(Dataset entries)
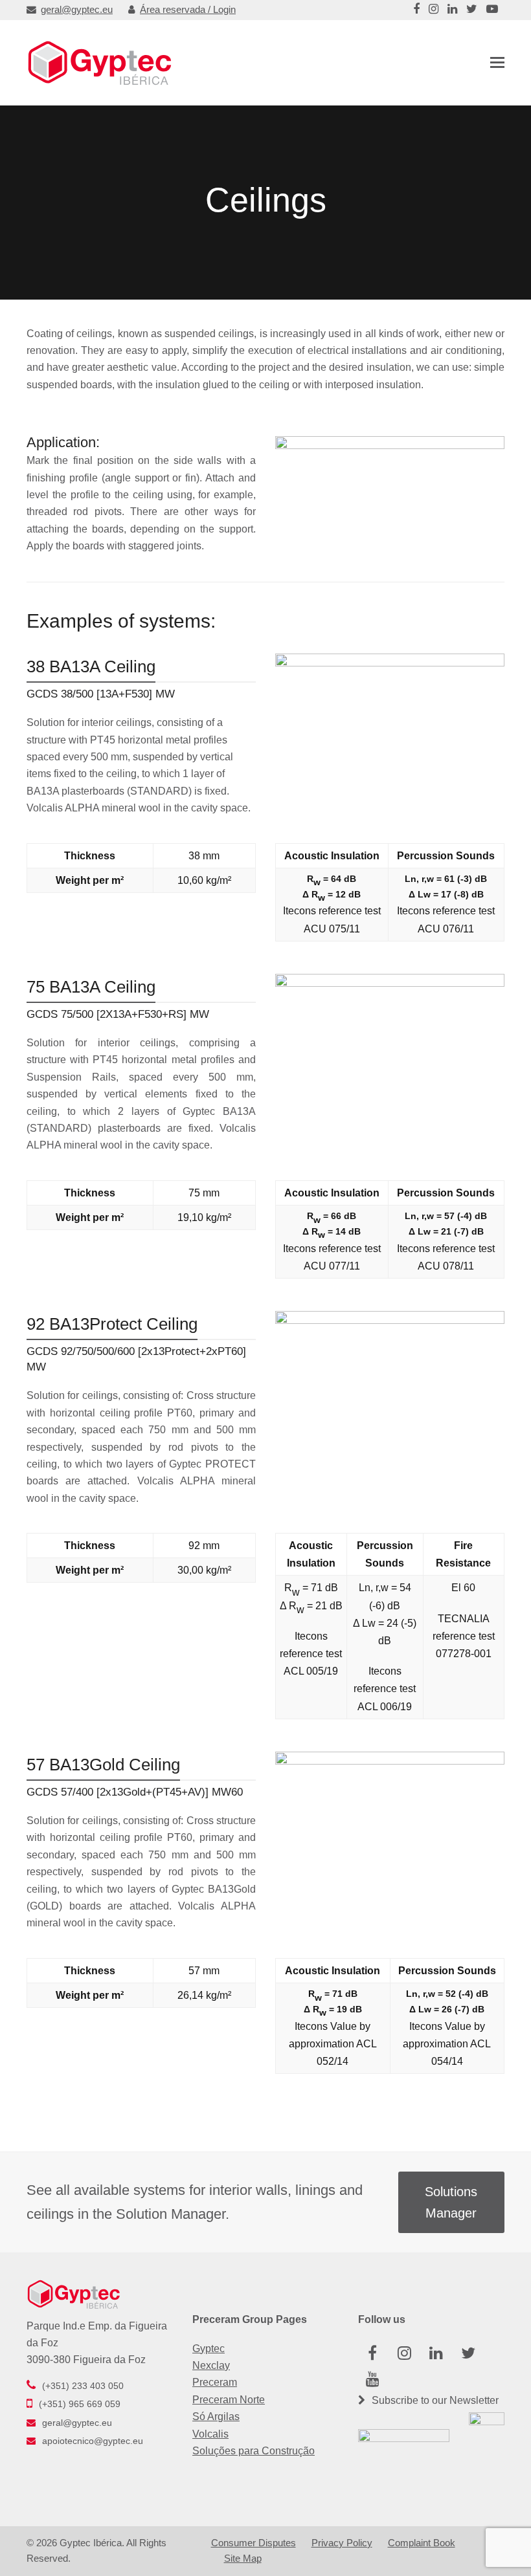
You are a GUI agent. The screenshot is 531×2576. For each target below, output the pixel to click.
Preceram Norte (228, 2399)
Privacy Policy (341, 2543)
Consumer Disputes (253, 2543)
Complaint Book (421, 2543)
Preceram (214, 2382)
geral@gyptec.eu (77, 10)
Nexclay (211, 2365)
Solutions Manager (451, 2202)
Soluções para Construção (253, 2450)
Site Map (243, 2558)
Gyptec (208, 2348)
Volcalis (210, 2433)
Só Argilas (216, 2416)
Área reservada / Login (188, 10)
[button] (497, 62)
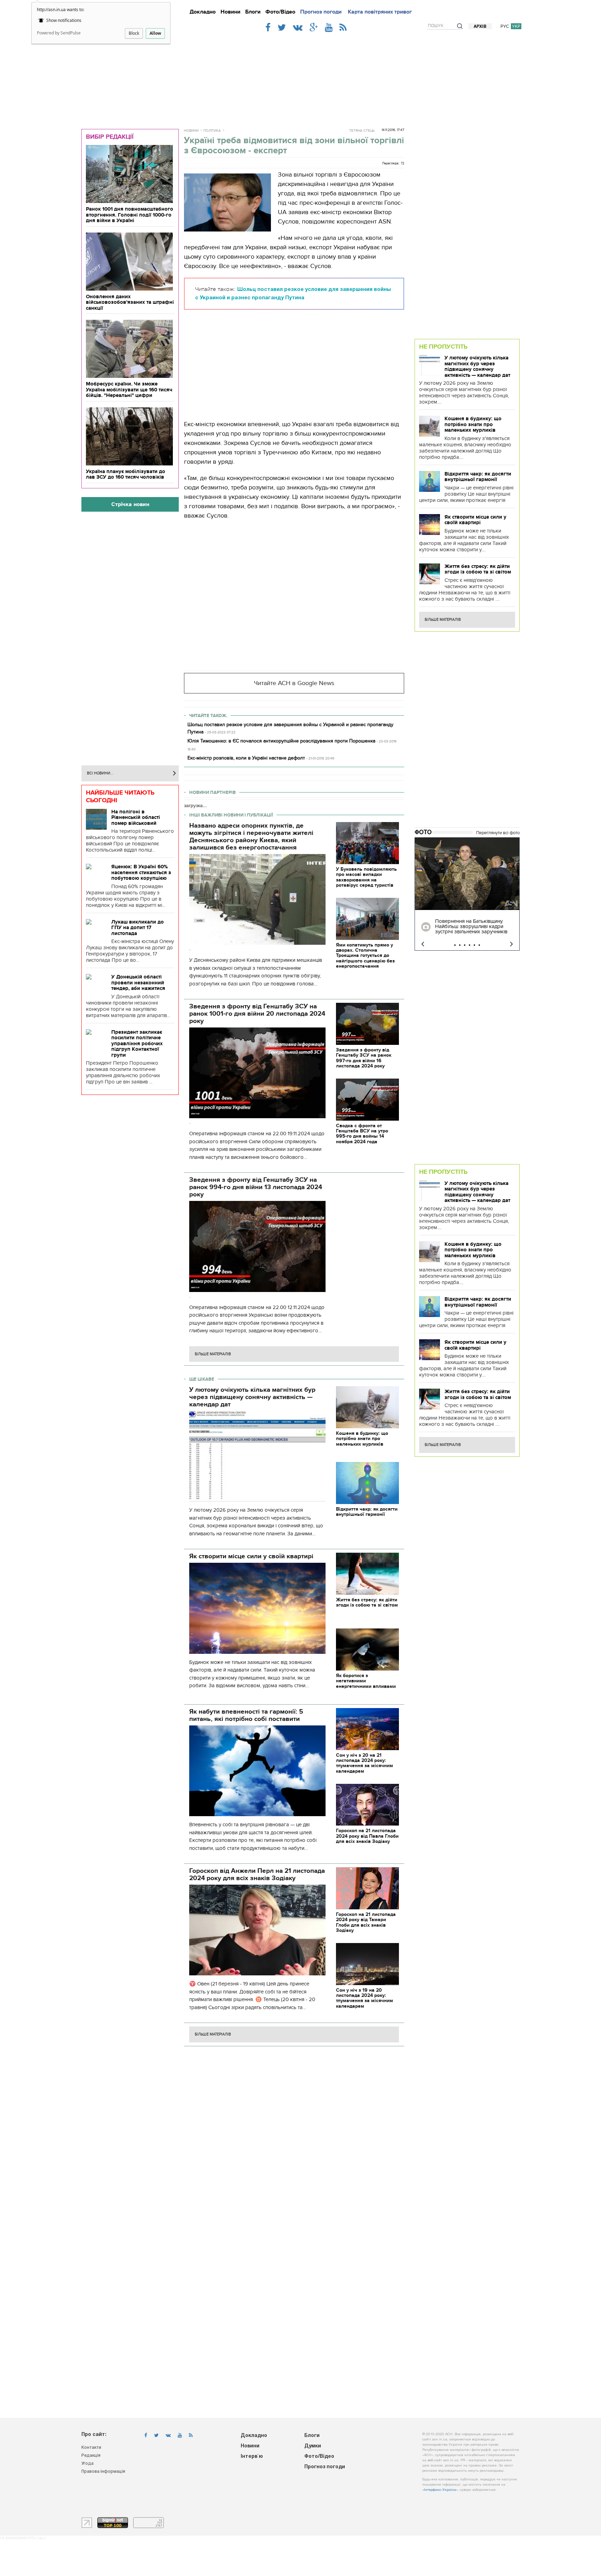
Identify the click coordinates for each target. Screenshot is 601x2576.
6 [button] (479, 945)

*Exercise description*
For the word "target", find all matching lines in the entries above and copy them out.

*Solution to this problem*
You are a GUI agent. The screenshot is 531×2576. For each target below, output the pixel to click.
Identify the click coordinates for each target. Screenshot is 601x2576.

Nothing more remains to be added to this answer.